Quick clay could be defined as a clay whose structure collapses completely at remoulding and whose shear strength is thereby reduced almost to zero. Quick clay landslides occur in an unpredictable manner and can affect large areas. A mass of quick clay undergoing sufficient stress (i.e. from excessive rainfall) rapidly liquefies and flows easily even at low slope angles - usually the slope of the bedrock under the clay deposits is more important than the actual slope of the local terrain.
Recognition of the geometry and physical properties of clay layers and the underlying bedrock is crucial to understanding the mechanism of a landslide. The sediments in the area have formed thin (~10m) layers of clays and coarse-grain materials. In order to correctly identify them, we need a method that provides high-resolution models, that is why we decided to use FWT. It offers an unprecedented improvement in seismic imaging and thus allows delineating the layering within the sediments. However, FWT not only is demanding in terms of input data, but also offers a challenge when applied in near-surface environment, e.g because of large velocity contrasts.
The lines presented here are several hundred meters long, according to the standard checkerboard tests the imaging is accurate up to 40-60 m below the surface. Data was acquired using vertical-component 28-Hz geophones, placed every 2-4 m. The seismic signal is generated either with small amounts of explosives fired in 0.5-1 m deep boreholes, or an accelerated weight-drop, depending on the line. The shot spacing was 2-12 m.

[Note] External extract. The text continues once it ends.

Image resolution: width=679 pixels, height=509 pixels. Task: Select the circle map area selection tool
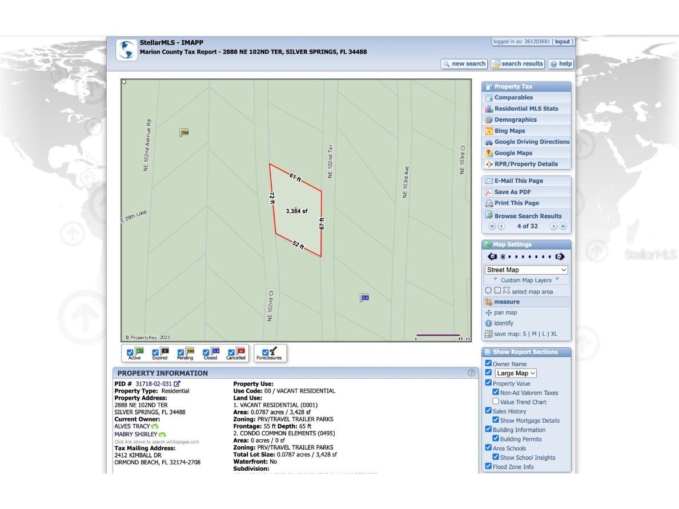pos(488,291)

We run early-arrival frequency-domain FWT using implementation of Sourbier et al. (2009). Data preprocessing consisted of: trace editing, spectral equalisation, trace muting, 3D-2D correction and time damping. Inversion was performed for frequencies between 27.5 Hz and 43.1 Hz. The starting frequency is relatively high, but little consistent signal was detected below (attributed to the effect of damping of the geophones).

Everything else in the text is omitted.